Requirement:
Starting at the line below that contains "You are a GUI", print each line through the end of the records exactly as it appears.

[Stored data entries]
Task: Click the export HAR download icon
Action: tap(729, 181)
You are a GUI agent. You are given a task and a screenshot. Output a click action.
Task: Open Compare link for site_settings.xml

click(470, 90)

Answer to the exercise:
You are a GUI agent. You are given a task and a screenshot. Output a click action.
Task: Open Compare link for site_settings.xml

click(470, 90)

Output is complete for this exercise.